Other Z3s have black painted A-pillars but the M version gains a coat of body color. And those vast rear wheels require 911 Turbo-like rear fenders, also seen on the Z3 2.8.
The trunk gains a flush finishing panel nestled above four exhaust pipes under a unique rear bumper cap. Exhaust level and quality from the new four-tip arrangement strikes a balance between reminder and bark. Despite being shorter, tighter in packaging and using a completely different exhaust system, the M Roadster's song is much the same as the Coupe's.
Inside the M Roadster is the new 3-spoke M steering wheel, another new addition for every BMW wearing the magic M plate. There is also a healthy sprinkling of chrome trim throughout the interior. BMW's South Carolina assembly plant trims all M Roadsters in two colors of contrasting leather upholstery. Extra effort shows in brightening up the Roadster's driving environment. It's not as retro as the Mercedes SLK's, but it succeeds in making the occupants feel special.
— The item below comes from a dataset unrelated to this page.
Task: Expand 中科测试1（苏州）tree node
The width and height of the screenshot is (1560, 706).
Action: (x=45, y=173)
BMW Z3 M Roadster At 41.8 inches, the Roadster lacks the leg room of even the Miata (42.7 in.). Tall drivers will find legroom in short supply. Indeed, with two sizable people on board, things can get cozy.
For taller drivers, the view around sharp right corners is blocked by the rear-view mirror. But, oddly enough, this closecoupled nature adds to the ease with which you can intuitively feel the car's corners.
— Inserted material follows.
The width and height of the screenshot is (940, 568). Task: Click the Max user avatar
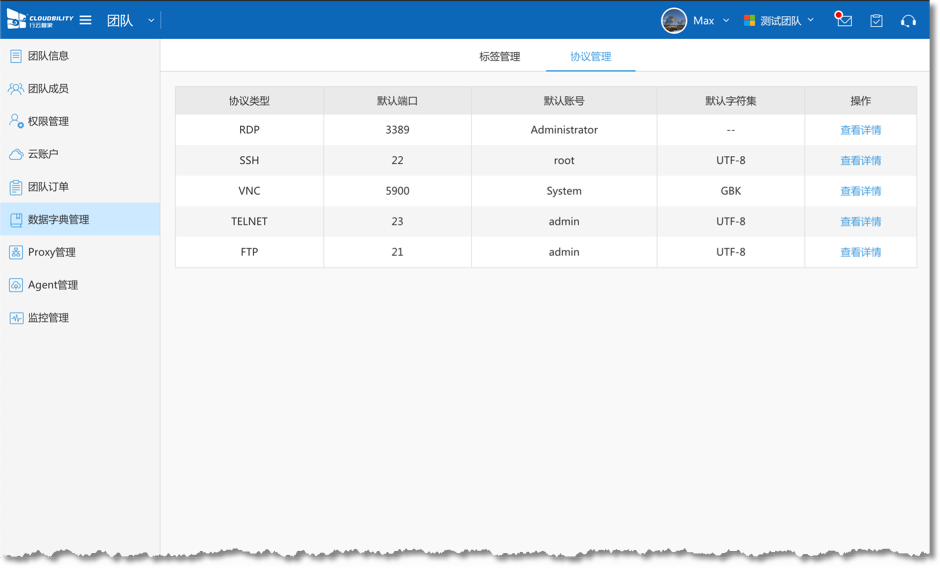[674, 20]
Even in the wet, BMW and Prototype Technology Group racer Bill Auberlen managed to give us the normal racing driver heroics at Michelin's test facility near BMW's Spartanburg, South Carolina plant. After changing seats, we found out the attainable nature of those heroics.
Given the short wheelbase, power level and wide tires, the M Roadster shrugs off impossible cornering requests fairly well. It's far from benign, however. It won't save drivers from a blatant case of lift-throttle oversteer or feeding in imprudent throttle openings at the edge of adhesion, but it does warn you, despite a whole lot of low-profile tire width. When lurid slides come, they're recoverable, too. And poor surfaces upset the rear suspension slightly.
BMW Z3 M Roadster You'll have to look elsewhere for terminal understeer at anything above a trotting pace. This is made even more important because the traction control fitted to all other BMWs will not be fitted to this one. We rarely tipped into the anti-lock under even extremely hard braking, yet positioning the car under trail braking proved fairly agreeable. One point was clear, though. The M3's more sophisticated multi-link rear suspension is not just one rung up the ladder from the D's trailing arms, it's more like three rungs up.
Intimidation has always been a hallmark of high-powered roadsters. Although the M Roadster doesn't bristle with the raw, brutish kind of power under a new Corvette's or a neo-musclecar's hood, it doesn't need to. Few people will drive other sports cars with the desire needed to dust off an M Roadster.